Copy out each line of the items that contains the string "link". Case counts.

++++ Data provided ++++

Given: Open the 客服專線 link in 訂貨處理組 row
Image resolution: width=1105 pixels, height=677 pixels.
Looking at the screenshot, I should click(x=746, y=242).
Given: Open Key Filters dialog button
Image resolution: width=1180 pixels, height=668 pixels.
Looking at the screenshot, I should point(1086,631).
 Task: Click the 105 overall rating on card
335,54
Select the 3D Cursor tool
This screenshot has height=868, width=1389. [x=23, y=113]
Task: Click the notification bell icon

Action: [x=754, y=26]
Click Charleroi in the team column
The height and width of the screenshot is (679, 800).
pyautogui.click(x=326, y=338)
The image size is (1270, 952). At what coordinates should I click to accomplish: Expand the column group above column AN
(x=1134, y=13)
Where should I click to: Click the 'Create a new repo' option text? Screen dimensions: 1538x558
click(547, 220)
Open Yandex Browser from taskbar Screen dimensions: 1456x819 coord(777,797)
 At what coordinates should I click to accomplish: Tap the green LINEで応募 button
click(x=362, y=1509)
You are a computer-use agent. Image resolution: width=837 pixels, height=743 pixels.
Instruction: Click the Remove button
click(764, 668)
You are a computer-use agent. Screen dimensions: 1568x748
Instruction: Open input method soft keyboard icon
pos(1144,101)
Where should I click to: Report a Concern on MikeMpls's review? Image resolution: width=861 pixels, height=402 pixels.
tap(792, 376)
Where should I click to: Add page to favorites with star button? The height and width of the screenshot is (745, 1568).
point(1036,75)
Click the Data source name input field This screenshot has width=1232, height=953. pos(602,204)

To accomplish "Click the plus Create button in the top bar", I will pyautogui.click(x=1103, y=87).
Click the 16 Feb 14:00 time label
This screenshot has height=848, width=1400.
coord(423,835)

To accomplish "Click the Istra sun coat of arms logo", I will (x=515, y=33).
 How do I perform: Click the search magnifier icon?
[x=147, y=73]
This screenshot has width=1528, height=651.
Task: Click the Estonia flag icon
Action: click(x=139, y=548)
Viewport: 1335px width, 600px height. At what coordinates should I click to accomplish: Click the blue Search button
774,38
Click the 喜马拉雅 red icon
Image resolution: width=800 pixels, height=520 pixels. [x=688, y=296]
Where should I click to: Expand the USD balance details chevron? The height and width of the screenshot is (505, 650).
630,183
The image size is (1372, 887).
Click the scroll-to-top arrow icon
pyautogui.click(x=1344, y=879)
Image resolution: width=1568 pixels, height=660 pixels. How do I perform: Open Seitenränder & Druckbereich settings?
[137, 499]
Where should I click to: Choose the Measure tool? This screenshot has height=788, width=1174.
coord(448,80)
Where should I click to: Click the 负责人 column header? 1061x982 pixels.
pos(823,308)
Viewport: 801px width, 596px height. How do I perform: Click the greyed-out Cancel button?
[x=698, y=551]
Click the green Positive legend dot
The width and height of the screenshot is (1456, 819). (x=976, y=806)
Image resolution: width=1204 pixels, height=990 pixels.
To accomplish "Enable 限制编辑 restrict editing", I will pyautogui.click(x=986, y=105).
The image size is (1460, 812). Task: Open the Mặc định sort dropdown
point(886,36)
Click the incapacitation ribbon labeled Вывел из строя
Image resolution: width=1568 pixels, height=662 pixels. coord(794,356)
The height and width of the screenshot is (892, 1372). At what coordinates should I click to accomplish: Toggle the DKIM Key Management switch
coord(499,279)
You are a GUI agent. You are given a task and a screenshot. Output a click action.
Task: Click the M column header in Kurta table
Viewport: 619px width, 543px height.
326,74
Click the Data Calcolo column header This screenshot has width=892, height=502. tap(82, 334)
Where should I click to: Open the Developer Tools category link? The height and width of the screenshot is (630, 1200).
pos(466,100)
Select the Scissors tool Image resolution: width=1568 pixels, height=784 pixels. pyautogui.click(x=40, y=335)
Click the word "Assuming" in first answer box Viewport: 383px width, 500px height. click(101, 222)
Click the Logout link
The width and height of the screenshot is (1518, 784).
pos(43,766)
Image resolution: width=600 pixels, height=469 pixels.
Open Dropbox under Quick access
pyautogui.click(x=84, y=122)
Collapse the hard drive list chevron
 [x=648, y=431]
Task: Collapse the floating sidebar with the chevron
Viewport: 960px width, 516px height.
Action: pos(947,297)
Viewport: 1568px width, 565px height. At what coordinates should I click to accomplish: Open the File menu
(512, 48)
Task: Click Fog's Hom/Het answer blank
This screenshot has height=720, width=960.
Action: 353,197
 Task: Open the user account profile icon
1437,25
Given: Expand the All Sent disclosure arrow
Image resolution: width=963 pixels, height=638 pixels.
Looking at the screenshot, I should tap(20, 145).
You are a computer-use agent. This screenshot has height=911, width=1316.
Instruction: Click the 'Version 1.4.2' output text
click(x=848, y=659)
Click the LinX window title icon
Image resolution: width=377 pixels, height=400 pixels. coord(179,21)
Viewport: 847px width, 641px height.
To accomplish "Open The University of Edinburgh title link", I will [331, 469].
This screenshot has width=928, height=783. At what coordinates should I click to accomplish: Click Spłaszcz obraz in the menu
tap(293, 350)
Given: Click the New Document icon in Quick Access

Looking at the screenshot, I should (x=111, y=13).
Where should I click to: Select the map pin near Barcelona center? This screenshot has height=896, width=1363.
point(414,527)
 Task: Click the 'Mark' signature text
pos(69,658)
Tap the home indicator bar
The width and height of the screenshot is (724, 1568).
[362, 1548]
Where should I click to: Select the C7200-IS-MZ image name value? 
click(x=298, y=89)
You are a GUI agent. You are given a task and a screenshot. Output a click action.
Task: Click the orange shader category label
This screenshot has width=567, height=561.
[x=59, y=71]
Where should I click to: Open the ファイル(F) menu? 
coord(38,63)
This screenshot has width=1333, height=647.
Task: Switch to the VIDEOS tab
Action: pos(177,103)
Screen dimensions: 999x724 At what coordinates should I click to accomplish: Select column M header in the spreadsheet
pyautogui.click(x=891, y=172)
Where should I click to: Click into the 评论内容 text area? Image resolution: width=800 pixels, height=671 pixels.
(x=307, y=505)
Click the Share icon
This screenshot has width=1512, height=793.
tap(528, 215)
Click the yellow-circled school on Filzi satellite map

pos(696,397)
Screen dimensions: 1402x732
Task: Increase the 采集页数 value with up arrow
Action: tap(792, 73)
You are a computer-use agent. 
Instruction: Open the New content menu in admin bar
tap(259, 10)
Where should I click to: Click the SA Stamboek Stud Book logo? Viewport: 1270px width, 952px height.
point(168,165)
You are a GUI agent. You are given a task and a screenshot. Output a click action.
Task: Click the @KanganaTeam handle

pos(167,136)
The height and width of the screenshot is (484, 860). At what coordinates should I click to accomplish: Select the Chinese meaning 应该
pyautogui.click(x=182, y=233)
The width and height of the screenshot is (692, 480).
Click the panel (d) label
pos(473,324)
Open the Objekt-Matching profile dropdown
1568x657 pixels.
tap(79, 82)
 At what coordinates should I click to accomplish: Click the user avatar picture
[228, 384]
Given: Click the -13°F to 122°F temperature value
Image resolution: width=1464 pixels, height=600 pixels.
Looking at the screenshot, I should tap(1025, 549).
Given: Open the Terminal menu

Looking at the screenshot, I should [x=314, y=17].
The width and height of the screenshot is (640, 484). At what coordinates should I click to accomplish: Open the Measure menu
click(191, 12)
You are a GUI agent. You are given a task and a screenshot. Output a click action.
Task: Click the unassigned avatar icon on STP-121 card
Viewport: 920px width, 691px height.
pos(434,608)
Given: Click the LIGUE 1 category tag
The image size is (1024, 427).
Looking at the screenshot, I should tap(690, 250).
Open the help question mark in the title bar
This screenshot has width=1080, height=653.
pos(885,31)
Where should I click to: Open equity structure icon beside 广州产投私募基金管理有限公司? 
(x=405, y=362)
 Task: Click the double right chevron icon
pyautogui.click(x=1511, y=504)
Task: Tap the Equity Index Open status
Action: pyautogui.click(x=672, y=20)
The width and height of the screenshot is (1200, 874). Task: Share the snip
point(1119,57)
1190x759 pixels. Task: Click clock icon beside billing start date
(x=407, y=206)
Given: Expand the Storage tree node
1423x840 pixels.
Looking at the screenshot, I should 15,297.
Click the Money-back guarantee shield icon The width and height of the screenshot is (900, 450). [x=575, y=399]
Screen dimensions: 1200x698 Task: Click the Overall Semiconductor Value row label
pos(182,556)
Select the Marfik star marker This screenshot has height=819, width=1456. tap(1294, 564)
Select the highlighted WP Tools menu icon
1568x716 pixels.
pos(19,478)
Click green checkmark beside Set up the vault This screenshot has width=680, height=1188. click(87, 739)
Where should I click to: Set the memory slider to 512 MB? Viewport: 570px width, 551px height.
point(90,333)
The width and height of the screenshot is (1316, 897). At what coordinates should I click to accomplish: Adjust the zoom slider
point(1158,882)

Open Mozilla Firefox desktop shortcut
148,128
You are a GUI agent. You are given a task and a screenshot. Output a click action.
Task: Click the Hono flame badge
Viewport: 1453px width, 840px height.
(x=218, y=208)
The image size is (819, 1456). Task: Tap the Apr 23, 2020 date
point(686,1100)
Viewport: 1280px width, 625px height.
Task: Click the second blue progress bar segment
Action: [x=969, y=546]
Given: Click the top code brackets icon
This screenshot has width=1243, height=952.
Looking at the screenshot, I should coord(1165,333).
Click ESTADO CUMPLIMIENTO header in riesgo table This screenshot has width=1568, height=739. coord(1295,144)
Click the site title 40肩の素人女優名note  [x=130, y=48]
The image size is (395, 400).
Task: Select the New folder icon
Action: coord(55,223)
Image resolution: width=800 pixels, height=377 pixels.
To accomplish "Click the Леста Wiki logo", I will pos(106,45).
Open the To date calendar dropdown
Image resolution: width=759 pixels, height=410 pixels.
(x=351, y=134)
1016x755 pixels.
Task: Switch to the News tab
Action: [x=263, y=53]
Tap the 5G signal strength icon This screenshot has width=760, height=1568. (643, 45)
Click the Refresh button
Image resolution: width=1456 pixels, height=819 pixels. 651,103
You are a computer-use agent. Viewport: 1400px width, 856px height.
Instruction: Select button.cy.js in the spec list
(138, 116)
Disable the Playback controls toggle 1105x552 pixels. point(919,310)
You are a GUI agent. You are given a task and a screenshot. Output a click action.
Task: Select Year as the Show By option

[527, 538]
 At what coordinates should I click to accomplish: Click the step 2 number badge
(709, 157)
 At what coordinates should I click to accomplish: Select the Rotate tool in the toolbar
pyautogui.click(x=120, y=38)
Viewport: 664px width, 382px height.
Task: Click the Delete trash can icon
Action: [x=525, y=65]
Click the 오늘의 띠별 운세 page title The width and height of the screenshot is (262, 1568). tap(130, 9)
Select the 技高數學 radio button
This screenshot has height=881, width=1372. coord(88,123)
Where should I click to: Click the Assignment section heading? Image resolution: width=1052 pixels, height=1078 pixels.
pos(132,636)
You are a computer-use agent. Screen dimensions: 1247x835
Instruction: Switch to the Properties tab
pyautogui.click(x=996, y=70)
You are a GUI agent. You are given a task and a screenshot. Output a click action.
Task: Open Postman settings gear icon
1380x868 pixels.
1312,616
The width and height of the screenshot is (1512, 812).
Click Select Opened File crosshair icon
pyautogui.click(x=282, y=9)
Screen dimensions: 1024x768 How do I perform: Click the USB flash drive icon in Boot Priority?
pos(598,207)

++++

→ **Written response**:
Given: Open the 客服專線 link in 訂貨處理組 row
Where should I click to: Open the Developer Tools category link? The height and width of the screenshot is (630, 1200).
Click the Logout link
To accomplish "Open The University of Edinburgh title link", I will [331, 469].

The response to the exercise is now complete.